[start of Record set]
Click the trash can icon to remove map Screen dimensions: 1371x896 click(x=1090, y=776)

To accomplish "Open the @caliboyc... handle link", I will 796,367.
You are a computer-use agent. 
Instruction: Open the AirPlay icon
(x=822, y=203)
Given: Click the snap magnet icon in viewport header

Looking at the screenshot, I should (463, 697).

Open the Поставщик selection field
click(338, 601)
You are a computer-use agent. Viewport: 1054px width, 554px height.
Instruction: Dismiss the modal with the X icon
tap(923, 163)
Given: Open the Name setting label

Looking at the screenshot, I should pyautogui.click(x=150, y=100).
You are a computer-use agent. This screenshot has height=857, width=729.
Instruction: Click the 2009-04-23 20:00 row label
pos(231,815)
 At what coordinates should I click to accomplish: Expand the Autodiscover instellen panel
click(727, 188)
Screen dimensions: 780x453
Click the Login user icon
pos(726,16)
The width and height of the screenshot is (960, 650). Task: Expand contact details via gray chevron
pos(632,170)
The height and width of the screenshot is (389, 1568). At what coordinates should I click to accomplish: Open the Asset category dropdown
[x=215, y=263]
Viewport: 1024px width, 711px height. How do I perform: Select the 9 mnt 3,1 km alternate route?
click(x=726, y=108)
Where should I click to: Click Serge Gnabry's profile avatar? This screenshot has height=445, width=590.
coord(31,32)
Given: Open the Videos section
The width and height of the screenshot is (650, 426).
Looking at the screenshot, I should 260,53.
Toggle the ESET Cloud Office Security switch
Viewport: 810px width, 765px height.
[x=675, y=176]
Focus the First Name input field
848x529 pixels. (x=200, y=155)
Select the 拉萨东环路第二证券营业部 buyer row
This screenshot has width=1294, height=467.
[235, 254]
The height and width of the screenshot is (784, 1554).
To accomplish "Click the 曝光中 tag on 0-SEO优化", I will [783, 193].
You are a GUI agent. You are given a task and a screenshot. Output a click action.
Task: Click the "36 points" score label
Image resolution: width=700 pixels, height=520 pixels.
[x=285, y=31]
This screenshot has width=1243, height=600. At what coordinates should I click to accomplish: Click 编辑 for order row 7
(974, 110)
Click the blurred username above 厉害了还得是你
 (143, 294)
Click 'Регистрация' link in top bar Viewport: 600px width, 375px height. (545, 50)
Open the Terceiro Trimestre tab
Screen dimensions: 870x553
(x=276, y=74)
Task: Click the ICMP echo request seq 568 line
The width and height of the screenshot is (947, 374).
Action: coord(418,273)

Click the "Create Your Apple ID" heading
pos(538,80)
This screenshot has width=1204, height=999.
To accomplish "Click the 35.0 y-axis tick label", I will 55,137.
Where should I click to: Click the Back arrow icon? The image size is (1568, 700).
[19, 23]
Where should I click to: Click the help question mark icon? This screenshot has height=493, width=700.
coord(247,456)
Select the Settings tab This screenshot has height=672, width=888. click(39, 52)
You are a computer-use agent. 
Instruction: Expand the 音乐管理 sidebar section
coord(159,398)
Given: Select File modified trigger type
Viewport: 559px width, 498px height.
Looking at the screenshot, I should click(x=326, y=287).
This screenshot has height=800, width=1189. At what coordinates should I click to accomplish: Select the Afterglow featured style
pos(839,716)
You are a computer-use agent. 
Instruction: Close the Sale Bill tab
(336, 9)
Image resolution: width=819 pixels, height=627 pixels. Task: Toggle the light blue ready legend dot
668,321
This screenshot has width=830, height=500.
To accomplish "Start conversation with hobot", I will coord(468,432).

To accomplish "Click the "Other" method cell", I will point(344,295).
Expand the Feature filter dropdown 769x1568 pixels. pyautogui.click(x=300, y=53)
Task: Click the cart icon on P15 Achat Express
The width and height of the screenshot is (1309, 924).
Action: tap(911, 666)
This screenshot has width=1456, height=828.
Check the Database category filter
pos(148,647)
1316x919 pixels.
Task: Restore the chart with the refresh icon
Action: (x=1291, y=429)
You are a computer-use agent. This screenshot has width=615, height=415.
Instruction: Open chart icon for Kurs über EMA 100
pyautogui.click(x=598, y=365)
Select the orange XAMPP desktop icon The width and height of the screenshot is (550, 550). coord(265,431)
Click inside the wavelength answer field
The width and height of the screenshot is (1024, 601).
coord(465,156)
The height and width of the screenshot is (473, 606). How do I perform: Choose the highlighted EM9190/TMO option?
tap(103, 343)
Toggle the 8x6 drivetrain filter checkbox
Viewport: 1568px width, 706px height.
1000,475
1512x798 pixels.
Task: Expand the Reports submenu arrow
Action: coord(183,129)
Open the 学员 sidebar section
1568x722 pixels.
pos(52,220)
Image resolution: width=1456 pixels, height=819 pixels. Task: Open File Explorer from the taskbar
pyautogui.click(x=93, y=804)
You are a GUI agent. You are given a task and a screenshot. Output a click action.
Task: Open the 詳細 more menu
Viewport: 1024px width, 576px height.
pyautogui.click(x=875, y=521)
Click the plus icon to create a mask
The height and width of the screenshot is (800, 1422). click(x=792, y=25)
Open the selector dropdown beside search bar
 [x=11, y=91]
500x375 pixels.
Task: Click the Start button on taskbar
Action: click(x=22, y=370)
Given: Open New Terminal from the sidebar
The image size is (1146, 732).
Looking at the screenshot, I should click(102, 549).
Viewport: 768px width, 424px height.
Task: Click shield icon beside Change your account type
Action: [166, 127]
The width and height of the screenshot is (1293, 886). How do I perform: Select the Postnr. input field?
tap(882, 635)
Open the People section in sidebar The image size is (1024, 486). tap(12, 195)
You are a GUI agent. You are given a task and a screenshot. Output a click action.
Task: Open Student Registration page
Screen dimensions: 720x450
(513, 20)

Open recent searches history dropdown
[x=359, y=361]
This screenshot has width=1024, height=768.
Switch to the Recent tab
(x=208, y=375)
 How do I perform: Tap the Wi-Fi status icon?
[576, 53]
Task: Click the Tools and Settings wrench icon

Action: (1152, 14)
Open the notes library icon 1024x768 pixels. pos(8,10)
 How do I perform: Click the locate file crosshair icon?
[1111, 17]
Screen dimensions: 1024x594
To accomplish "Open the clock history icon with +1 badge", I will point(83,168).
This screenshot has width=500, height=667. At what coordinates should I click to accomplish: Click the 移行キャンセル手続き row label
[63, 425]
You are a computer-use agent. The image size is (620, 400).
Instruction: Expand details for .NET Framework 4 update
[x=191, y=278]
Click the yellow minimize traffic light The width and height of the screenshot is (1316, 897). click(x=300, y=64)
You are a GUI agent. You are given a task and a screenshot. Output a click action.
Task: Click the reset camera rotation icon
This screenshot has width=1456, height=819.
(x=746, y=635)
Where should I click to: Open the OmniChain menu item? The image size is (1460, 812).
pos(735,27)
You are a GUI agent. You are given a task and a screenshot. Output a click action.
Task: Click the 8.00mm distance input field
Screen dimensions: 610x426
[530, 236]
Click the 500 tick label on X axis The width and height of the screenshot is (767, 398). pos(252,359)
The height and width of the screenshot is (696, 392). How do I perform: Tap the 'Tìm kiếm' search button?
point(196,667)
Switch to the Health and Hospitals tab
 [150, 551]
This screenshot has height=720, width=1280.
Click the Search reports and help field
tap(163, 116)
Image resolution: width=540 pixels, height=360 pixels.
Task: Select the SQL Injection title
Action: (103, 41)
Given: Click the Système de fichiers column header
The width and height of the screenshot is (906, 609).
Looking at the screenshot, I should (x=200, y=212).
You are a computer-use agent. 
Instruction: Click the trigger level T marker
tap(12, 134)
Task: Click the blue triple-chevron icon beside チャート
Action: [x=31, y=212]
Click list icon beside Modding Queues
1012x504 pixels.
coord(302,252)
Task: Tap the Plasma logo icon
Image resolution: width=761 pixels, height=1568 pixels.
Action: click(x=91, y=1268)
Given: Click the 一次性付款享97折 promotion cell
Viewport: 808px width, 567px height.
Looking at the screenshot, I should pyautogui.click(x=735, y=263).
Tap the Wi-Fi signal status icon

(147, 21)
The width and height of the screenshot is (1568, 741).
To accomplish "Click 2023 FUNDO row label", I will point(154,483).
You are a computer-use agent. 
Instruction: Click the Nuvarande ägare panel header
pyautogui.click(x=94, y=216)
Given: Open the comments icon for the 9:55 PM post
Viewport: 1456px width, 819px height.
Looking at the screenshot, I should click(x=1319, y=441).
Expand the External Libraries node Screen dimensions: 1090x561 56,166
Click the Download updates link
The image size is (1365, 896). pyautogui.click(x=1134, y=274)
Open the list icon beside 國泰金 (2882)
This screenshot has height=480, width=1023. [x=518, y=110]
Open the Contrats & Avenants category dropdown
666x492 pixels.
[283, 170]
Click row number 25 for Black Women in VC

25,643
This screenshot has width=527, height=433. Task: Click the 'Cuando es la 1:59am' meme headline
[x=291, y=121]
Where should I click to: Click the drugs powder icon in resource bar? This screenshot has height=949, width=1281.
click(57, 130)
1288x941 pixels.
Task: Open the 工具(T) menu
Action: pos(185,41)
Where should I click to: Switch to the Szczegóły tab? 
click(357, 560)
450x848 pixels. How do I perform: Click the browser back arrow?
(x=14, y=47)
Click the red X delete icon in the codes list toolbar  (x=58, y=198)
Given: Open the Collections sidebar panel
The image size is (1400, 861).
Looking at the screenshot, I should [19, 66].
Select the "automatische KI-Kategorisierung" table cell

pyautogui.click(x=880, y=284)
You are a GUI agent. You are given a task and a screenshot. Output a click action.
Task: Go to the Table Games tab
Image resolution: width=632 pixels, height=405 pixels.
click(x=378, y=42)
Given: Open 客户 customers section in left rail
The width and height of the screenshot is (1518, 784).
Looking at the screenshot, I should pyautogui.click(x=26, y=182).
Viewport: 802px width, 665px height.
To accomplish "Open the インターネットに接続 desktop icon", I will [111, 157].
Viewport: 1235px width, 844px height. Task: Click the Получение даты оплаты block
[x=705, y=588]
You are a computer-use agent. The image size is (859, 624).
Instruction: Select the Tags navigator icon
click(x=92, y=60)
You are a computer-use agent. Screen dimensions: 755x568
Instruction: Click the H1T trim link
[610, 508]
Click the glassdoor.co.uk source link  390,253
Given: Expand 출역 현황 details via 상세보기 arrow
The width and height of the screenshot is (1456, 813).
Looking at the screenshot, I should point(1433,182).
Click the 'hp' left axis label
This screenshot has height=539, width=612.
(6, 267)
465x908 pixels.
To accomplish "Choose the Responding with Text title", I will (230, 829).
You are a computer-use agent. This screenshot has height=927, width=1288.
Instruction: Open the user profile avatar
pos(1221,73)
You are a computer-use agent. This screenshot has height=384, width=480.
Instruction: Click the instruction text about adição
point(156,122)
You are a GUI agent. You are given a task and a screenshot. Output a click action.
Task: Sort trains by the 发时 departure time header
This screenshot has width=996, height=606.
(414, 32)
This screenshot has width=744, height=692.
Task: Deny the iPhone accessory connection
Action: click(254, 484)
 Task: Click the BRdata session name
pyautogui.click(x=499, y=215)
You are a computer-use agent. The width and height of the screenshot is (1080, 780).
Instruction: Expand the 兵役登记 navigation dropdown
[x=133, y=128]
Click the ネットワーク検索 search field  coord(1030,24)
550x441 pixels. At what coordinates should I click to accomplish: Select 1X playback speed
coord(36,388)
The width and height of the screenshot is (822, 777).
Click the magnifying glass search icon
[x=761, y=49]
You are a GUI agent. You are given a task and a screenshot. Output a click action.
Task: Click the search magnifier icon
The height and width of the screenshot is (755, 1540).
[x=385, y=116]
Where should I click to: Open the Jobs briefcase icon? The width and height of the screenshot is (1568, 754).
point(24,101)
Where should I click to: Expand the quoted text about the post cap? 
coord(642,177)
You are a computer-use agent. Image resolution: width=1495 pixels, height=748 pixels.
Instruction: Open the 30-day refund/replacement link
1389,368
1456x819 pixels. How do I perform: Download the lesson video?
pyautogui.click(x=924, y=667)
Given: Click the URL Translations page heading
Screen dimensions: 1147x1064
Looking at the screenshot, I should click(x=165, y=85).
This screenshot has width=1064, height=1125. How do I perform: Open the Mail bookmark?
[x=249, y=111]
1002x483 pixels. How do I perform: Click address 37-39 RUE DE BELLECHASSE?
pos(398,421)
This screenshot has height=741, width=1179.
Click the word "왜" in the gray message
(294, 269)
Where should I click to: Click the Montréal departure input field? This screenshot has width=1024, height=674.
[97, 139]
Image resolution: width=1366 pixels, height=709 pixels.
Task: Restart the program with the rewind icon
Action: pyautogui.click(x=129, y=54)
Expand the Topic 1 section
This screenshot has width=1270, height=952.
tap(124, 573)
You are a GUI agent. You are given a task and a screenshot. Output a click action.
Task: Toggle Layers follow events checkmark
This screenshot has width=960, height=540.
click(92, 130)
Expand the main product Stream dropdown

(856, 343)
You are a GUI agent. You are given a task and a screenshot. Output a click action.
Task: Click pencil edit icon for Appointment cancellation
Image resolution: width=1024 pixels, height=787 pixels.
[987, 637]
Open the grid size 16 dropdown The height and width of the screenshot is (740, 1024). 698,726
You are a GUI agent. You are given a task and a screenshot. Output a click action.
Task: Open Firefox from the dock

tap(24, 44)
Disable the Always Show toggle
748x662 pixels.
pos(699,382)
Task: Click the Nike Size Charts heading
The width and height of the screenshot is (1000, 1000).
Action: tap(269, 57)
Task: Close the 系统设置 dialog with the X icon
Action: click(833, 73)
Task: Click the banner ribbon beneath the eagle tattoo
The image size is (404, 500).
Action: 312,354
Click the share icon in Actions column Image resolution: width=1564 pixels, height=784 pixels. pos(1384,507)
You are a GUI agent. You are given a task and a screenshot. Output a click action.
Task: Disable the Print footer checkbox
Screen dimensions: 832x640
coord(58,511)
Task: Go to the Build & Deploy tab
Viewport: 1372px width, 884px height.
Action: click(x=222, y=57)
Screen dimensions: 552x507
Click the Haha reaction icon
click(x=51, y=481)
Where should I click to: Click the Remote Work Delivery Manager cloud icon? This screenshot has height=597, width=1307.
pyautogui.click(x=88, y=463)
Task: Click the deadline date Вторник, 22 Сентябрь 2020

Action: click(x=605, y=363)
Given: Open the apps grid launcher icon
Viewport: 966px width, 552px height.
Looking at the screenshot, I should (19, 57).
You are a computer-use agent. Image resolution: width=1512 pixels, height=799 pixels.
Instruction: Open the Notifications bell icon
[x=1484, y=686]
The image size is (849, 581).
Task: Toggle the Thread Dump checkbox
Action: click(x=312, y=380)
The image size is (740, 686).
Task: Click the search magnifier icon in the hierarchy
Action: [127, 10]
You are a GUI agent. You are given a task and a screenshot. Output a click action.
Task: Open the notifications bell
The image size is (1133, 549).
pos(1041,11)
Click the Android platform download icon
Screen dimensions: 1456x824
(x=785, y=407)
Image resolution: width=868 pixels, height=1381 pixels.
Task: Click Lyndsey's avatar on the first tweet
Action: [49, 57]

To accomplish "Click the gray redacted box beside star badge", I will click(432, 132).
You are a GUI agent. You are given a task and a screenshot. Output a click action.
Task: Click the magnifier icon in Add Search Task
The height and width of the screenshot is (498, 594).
[end of Record set]
**Description of the task**
Copy out the material from the line containing "Where should I click to: Click the drugs" through the line containing "pyautogui.click(x=880, y=284)", both included, word for word.

**Completed task**
Where should I click to: Click the drugs powder icon in resource bar? This screenshot has height=949, width=1281.
click(57, 130)
1288x941 pixels.
Task: Open the 工具(T) menu
Action: pos(185,41)
Where should I click to: Switch to the Szczegóły tab? 
click(357, 560)
450x848 pixels. How do I perform: Click the browser back arrow?
(x=14, y=47)
Click the red X delete icon in the codes list toolbar  (x=58, y=198)
Given: Open the Collections sidebar panel
The image size is (1400, 861).
Looking at the screenshot, I should [19, 66].
Select the "automatische KI-Kategorisierung" table cell

pyautogui.click(x=880, y=284)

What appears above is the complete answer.